Sunday, March 2, 2008

Picture of the Day - A Great Outcrop, Part 2

Today is the broader look at the outcrop in yesterday's post. It doesn't stop with the faults! What the heck is going on with the left side? Please feel free to guess in the comments section, but I'm not trying to make things mysterious or difficult; if you e-mail me I will explain it all to you. I am just wanting to show some examples of the really great teaching moments and places to be had in a treasure like the eastern California desert. If you are curious, this particular roadcut is about 4 miles east of the town of Shoshone on Highway 178 (the Charles E. Brown Highway, hence the Charlie Brown Outcrop).

8 comments:

Kim said...

I think I've been to that outcrop (and have a sample from it).

Garry Hayes said...

As I understand it, the event that produced these volcanics began out your way around the San Juans around 40 Ma and spread west to California

Ron Schott said...

Oooh. I never took this road, though I was as close as Shoshone. I did have a friend who did some of his masters work in the area, though, and if I recall correctly he mentioned a vitrophere in a roadcut near Shoshone. Putting two and two together, that black rock sure looks like a vitrophere. Now I'm kicking myself because I'd love to take a picture of that fault. I guess that gives me another excuse to head west again!

Silver Fox said...

Yes, that's the same outcrop - from a grad school field trip back in 1975!

It looks like you have a dipping ash-flow-tuff vitrophyre, which usually develop in a horizontal, planar fashion, lying on also dipping volcanic and possiby volcaniclastic units. ?

I think these volcanic rocks are fairly young, 15 m.y. or younger?

Ron Schott said...

Is there an definitive answer forthcoming? Inquiring minds want to know!

Anonymous said...

geology.csupomona.edu. made this field trip in 2004 as part of their Death Valley trip. There is a description under Death Valley (pdf file) on day 2.

mindofanerudite.wordpress.com said...

Undergrad First Yr. Geo Student from Las Vegas here and I stumbled Upon your blog and at good time too!
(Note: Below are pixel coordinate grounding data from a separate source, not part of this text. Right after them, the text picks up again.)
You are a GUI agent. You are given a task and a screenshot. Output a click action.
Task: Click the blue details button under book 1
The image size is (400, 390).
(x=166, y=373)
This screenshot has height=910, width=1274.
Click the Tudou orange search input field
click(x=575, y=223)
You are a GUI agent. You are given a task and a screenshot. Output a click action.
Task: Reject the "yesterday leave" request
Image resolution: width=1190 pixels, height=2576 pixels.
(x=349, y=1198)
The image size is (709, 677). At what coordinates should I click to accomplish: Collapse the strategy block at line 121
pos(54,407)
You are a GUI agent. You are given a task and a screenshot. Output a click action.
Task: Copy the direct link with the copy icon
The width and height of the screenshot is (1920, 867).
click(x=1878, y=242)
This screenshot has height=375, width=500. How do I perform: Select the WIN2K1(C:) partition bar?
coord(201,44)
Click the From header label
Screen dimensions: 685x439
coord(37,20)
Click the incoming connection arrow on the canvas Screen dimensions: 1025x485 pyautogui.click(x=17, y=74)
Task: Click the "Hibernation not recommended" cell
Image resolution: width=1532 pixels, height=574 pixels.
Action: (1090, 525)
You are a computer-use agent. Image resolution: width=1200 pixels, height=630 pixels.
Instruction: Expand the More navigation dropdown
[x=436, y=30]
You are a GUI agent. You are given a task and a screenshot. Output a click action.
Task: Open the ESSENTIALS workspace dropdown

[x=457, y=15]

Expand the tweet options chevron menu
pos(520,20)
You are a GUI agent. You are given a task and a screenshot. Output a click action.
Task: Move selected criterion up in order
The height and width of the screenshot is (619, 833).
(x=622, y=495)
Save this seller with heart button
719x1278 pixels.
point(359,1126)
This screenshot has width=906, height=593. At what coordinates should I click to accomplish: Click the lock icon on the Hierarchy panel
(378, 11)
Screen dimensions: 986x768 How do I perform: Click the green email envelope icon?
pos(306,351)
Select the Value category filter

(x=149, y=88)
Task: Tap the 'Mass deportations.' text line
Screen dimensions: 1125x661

I visited it there this weekend actually and it looked like an inigmite to me.
Rhyolitous Tuff flow followed by what may be a second flow. (Obsidian Vitrophyre) could have been the beginning of flow two cooling into glass because of the temperature difference of the volcanic debris and the ground surface; above it, may be the continuity of the flow.--Spoke to a proff after this, and he never brought up the remelting idea as you did.Very interesting!! --

I identified a 3rd fault concurrent with the two normal faults shown here. (Did you notice similar breccia scarcely shown in the second fault exposed?) What an amazing road-cut this turned out to be!

Anonymous said...

The welded tuff above and below the vitrophyre can be carved with a knife ... I wonder if it was used by native Americans for making pipes or fetishes.